The Chancellor made an announcement about pensions for those who remain in hospital for more than a set number of weeks. The impression given was that the measure would be effective from Budget day, which I think was 9 April. However, I am told by a constituent whose relative, sadly, is in hospital now and has been since January that the pension will continue to be deducted for the current time in hospital, at least until the end of May. Can the Financial Secretary tell me whether that is true, whether it is Treasury policy, and whether there will be compensation for such people dating back to Budget day?

Will the Financial Secretary say a little more about the assumptions relating to higher council tax over the next two years—an increase of 13 per cent.? Why has the Treasury come up with such extraordinarily high projections?
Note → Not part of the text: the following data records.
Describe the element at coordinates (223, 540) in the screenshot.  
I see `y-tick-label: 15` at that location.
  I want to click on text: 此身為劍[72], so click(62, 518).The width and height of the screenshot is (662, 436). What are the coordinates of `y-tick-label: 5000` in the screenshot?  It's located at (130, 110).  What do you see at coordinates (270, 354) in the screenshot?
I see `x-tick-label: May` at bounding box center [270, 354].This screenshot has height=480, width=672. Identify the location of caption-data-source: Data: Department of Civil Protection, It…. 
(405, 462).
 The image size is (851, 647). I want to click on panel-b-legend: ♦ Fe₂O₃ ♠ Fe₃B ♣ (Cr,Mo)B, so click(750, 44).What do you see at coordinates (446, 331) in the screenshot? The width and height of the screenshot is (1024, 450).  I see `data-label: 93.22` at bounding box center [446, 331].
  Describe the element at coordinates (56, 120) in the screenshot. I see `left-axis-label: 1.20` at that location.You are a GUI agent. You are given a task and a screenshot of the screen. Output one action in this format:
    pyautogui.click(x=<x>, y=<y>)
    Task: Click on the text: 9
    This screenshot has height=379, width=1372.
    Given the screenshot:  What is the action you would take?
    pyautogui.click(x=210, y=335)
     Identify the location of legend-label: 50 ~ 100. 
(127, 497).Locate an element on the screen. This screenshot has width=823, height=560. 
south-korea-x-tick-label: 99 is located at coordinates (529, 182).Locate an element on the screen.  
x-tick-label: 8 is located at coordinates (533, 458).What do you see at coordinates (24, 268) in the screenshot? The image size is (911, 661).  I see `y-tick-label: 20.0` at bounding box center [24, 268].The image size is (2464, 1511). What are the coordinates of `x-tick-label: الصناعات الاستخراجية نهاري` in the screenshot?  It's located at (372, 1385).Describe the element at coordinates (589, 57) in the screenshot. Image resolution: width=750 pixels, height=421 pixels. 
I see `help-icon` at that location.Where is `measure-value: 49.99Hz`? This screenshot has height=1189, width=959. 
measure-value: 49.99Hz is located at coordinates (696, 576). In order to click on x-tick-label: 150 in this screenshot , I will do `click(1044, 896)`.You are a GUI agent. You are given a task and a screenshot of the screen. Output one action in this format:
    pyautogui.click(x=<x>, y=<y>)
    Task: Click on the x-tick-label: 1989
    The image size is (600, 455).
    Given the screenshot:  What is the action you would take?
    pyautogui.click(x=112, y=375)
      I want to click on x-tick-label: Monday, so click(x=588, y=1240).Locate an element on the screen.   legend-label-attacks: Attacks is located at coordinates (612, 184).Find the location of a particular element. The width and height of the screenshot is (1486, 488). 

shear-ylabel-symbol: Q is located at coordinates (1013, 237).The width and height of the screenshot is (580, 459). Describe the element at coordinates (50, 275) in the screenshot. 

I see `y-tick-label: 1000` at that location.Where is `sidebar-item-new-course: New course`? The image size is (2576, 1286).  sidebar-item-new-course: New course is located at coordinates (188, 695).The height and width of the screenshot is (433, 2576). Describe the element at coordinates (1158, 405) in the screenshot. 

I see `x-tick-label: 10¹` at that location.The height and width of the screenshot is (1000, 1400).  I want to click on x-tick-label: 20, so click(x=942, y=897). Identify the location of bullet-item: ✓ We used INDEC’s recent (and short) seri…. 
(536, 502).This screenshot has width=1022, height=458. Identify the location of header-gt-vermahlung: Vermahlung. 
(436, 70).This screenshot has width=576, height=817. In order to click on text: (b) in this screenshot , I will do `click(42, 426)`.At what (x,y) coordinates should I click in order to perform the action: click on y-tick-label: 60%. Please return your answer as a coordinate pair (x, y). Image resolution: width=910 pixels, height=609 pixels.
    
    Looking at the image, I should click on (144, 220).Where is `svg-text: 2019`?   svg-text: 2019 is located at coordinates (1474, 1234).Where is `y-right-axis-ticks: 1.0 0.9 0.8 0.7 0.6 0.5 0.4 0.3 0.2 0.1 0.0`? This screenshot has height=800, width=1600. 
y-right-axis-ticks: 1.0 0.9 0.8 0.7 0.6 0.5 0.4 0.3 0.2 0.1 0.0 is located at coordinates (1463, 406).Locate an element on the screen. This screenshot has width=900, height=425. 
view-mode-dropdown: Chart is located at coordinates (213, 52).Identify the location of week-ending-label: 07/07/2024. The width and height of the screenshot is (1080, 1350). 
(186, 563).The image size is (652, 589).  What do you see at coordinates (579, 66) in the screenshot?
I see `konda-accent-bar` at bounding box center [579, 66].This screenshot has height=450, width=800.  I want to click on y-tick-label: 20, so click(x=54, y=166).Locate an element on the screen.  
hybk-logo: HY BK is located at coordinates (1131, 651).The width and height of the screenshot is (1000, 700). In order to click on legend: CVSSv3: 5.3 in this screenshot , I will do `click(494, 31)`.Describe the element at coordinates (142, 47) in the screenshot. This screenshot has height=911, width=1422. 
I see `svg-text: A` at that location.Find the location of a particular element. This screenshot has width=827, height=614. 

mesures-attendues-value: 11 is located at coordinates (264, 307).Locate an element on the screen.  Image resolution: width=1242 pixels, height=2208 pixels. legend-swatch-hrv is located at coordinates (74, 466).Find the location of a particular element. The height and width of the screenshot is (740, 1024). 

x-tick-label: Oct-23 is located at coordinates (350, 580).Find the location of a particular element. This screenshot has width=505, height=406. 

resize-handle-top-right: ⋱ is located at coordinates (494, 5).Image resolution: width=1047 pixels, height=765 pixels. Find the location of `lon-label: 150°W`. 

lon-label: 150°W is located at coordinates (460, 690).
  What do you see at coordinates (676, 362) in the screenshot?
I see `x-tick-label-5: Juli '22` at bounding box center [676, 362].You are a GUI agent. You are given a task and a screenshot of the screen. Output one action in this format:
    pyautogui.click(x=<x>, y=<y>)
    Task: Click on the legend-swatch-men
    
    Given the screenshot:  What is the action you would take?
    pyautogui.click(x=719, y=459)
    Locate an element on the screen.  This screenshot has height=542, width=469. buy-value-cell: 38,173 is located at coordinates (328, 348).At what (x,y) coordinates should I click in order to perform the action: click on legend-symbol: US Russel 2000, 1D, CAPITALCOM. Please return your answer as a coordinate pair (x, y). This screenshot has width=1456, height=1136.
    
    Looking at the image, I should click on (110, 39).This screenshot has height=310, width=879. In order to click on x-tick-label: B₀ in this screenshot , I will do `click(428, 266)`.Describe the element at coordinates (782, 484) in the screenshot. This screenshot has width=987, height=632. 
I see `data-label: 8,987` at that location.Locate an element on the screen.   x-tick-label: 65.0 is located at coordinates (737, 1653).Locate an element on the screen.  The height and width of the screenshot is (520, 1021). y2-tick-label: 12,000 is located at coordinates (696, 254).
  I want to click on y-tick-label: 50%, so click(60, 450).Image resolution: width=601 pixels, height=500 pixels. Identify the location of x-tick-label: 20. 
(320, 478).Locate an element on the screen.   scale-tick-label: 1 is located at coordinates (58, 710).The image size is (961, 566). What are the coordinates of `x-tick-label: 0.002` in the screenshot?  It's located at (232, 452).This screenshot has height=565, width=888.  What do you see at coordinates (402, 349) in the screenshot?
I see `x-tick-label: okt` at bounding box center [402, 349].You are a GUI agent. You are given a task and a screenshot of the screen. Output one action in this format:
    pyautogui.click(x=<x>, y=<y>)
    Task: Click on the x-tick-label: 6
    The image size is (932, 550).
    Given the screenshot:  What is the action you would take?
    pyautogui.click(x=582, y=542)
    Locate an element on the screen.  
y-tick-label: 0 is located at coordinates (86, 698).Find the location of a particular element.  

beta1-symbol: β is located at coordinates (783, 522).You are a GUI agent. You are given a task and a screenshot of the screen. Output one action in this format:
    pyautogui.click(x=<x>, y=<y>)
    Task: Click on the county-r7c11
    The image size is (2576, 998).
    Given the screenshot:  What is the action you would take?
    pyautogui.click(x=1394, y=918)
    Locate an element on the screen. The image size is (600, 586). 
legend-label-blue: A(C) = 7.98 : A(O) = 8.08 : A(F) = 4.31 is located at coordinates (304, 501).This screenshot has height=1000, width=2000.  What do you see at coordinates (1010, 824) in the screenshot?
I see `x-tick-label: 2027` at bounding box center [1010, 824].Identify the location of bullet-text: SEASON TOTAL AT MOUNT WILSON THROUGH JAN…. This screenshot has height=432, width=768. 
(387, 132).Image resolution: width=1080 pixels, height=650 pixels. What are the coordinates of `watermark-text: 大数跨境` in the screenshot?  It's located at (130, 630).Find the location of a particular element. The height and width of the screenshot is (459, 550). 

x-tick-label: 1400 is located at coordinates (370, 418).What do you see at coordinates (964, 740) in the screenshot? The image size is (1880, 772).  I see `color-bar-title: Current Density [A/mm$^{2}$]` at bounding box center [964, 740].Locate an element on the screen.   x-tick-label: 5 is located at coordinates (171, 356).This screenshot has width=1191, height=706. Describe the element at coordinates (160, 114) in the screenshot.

How can a Government who profess to be trying to make the tax system more progressive sign up to a rise in a local tax that hits many elderly people particularly hard, and takes some 7 per cent. of the income of the poorest decile compared with only 1.5 or 1.6 per cent. of that of the upper decile?

Perhaps the Financial Secretary can tell us when the review of local government finance—which we understand is in the worrying hands, the unreliable hands, the somewhat shaky hands of the Deputy Prime Minister—will produce a report. Will the Treasury be directly involved, and does it take any view on whether the current means of financing local expenditure—through a very regressive tax—is satisfactory and should be continued?